A la fin du XIXe siècle et au début du XXe, la navette suscitée par l’essor de l’industrialisation a connu une croissance extraordinaire, due en ordre principal aux tarifs particulièrement avantageux consentis par les chemins de fer. Cette navette a indiscutablement contribué au développement des secteurs de base de notre industrie, en facilitant le déplacement de la main-d’œuvre.

D’autre part, la plupart des travailleurs qui à l’époque habitaient en dehors des régions industrielles n’étaient pas contraints de s’exiler. Bien que, en soi, la navette ne puisse être considérée comme un bien, elle est peu à peu devenue assez supportable. C’est en tout cas un phénomène que les pays industriels pourront difficilement éluder. Les statistiques nous apprennent d’ailleurs que, pour la période 1961-1970, le trafic de navette s’est accru de 250 000 unités dans notre pays, soit de 19 %, en dépit des efforts des Pouvoirs publics pour créer des emplois à proximité des régions habitées par les travailleurs.

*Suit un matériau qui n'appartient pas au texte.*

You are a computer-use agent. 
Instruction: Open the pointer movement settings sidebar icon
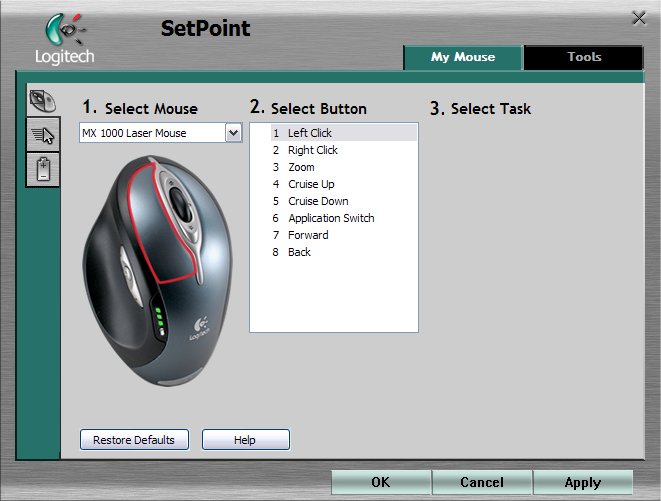[x=43, y=135]
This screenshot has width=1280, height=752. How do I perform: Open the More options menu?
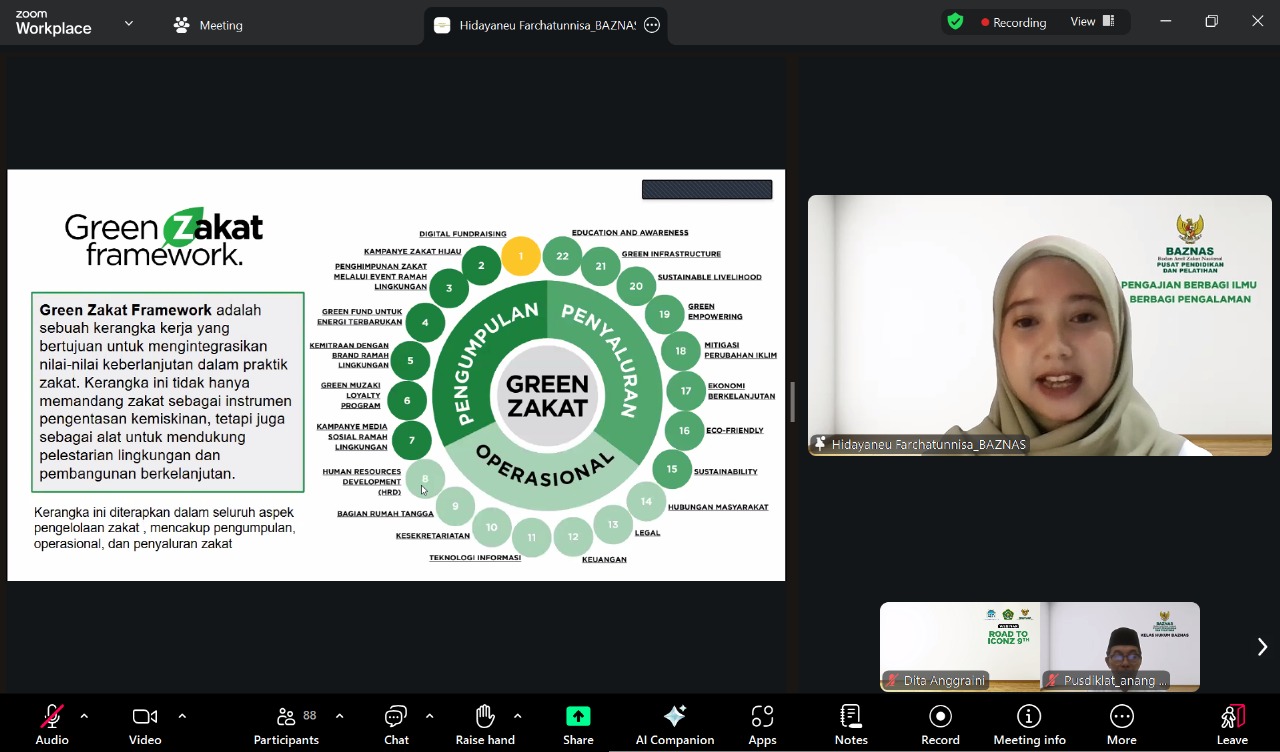click(1121, 724)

N’est-il pas paradoxal que, au cours de cette évolution, les transports en commun aient « loupé le train » ? Cet état de choses est sans doute imputable aux Pouvoirs publics qui, à une époque où le confort bat son plein et où le client devient de plus en plus exigeant dans ce domaine, se sont montrés pour le moins parcimonieux envers les transports en commun.

Mais nous ne nous lamenterons pas outre mesure, puisque le souci de la préservation du milieu et la crise de l’énergie nous prouvent chaque jour que les transports publics en général, et les chemins de fer en particulier, ont encore une importante mission à remplir.

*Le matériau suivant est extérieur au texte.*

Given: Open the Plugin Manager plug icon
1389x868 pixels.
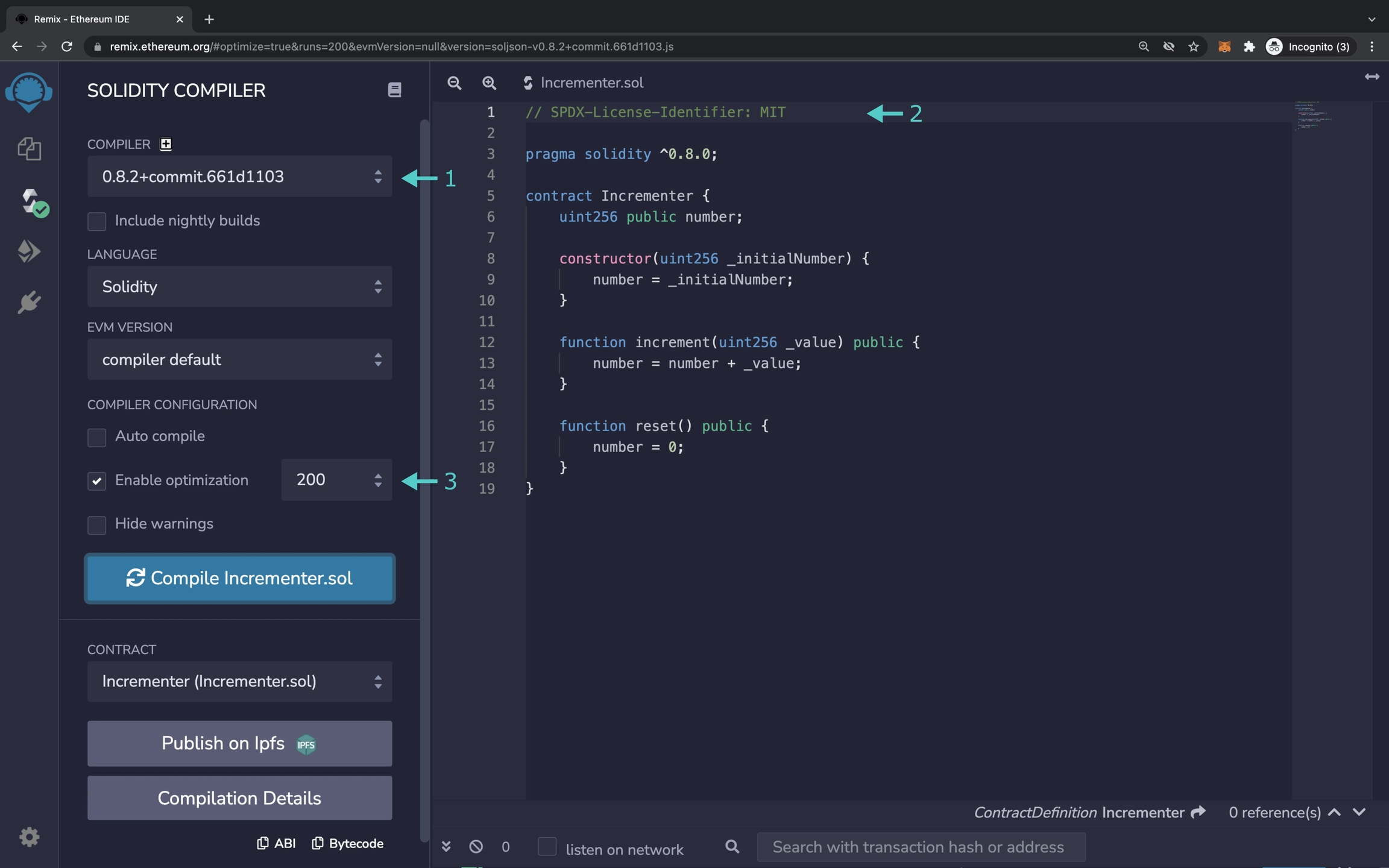Looking at the screenshot, I should click(x=29, y=302).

Pour nous permettre de la faire comme il faut, d’importants investissements seront bien sûr indispensables, ce qui veut dire que dorénavant les Pouvoirs publics devraient s’orienter résolument vers une politique de promotion des transports en commun.

Quoi qu’il en soit, le travailleur de 1975 est indiscutablement mieux traité que celui du début du siècle. Son acheminement prend rarement plus d’une heure, il navette de jour le plus souvent et la plupart du temps la moitié de ses frais de transport est supportée par son employeur.